China is to get a picture of how the country’s “zero COVID-19” policy and slowing economy have affected shoppers’ urge to splurge, as e-commerce platforms gear up to report takings from the mid-year “618” shopping festival this weekend.
Held in the run-up to June 18, 618 is China’s second-largest shopping event by sales after Nov. 11’s Singles Day, with bargain-hunters holding off purchases in anticipation of discounts.
Last year, Alibaba Group Holding Ltd’s (阿里巴巴) Tmall.com (天貓), JD.com Inc (京東) and Pinduoduo Inc (拼多多) hit a combined 578.4 billion yuan (US$85.89 billion) of 618 sales, up 26.5 percent from the year earlier, data from Syntun (星圖數據) showed.
Photo: Reuters
However, the world’s second-largest economy has in the past three months been hobbled by Chinese government efforts to combat repeated waves of COVID-19 that have seen dozens of cities impose lockdown measures of varying intensity, in turn curtailing spending, affecting livelihoods and heavily disrupting supply chains.
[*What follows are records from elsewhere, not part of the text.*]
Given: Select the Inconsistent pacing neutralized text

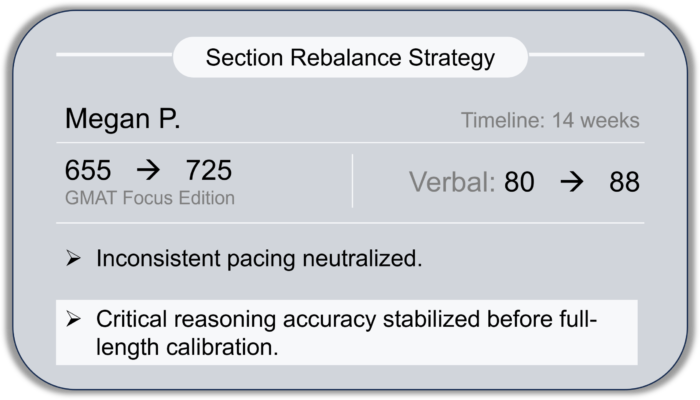Looking at the screenshot, I should click(260, 259).
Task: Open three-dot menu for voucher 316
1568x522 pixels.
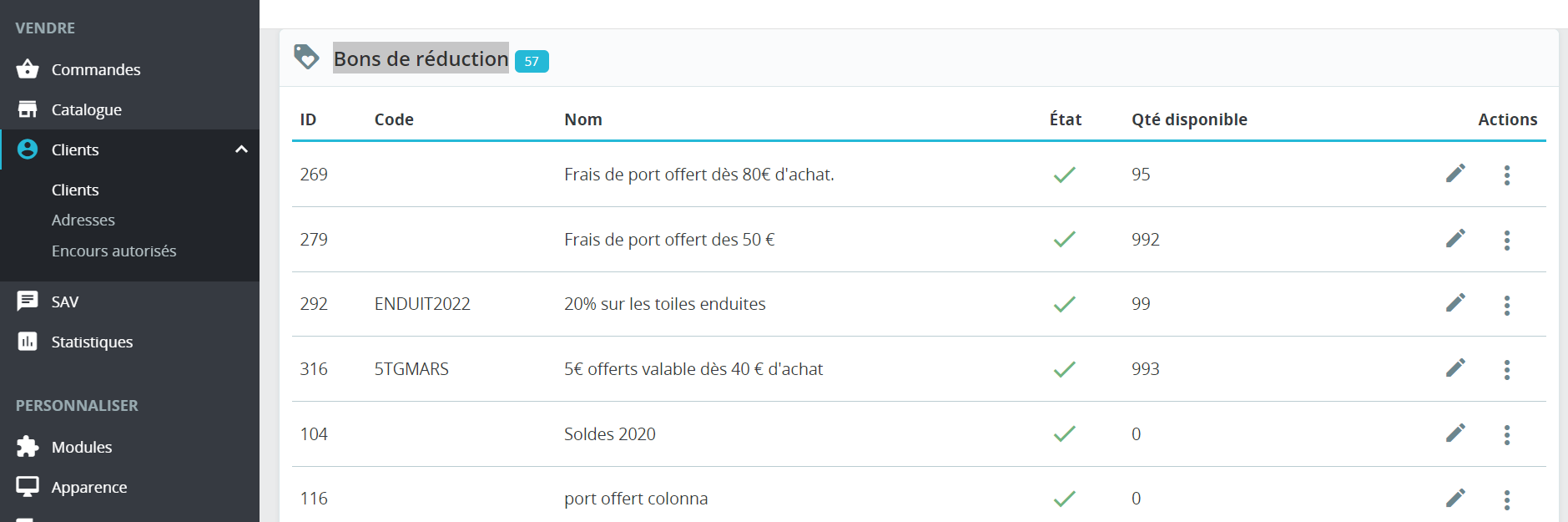Action: [1506, 369]
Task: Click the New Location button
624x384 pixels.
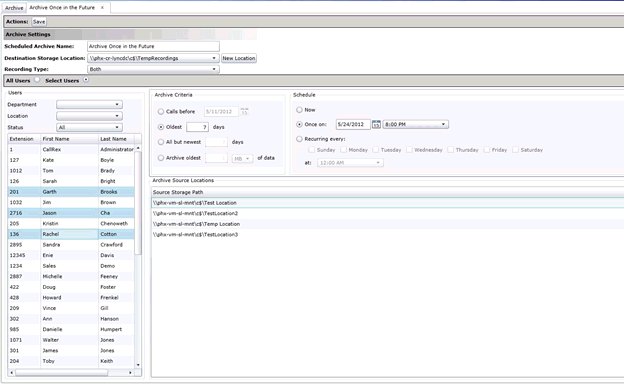Action: (x=239, y=58)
Many cities eased curbs this month and have said they want to stimulate consumption to revive the economy, with incentives including vouchers, subsidies for vehicle buyers and digital yuan payments.
Acknowledging that brands have been affected by pandemic restrictions, Alibaba and JD.com are offering merchant support measures, such as pledging to speed up transfers of presale deposits to help merchants’ liquidity.
They are also encouraging brands to offer their biggest-ever discounts in hope of spurring spending, with JD.com stipulating that shoppers can get 50 yuan off for every 299 yuan they spend. Alibaba has a similar offer. Vendors foot the bill for the discounts.
However, some companies and agents told reporters that they planned to participate less in discounting this year because they or their clients were unable to afford it.
Fang Jianhua (方建華), founder and chairman of IDG Capital and Alibaba-backed clothing brand Inman Apparel, penned an article on WeChat last month lamenting how retailers, especially in Shanghai, were suffering in the current environment from lost sales and that he planned to “lie flat” for 618 — a Chinese expression of inaction.
Rather than discounts, Fang plans to “concentrate on how to use our products and services to build up emotional connections with millions of customers,” he said without elaborating.
Still, the event is seeing a trend of retailers from pasta maker Barilla to shampoo brand Ryo offering “stock up” packages, containing what would constitute bulk orders of their products.
Many shoppers in cities such as Shanghai and Beijing that have had pandemic lockdown measures have rushed to stock up on food and daily necessities even after movement restrictions eased due to fear a lockdown happening again.
The 618 event was conceived by JD.com in 2004 to celebrate its anniversary.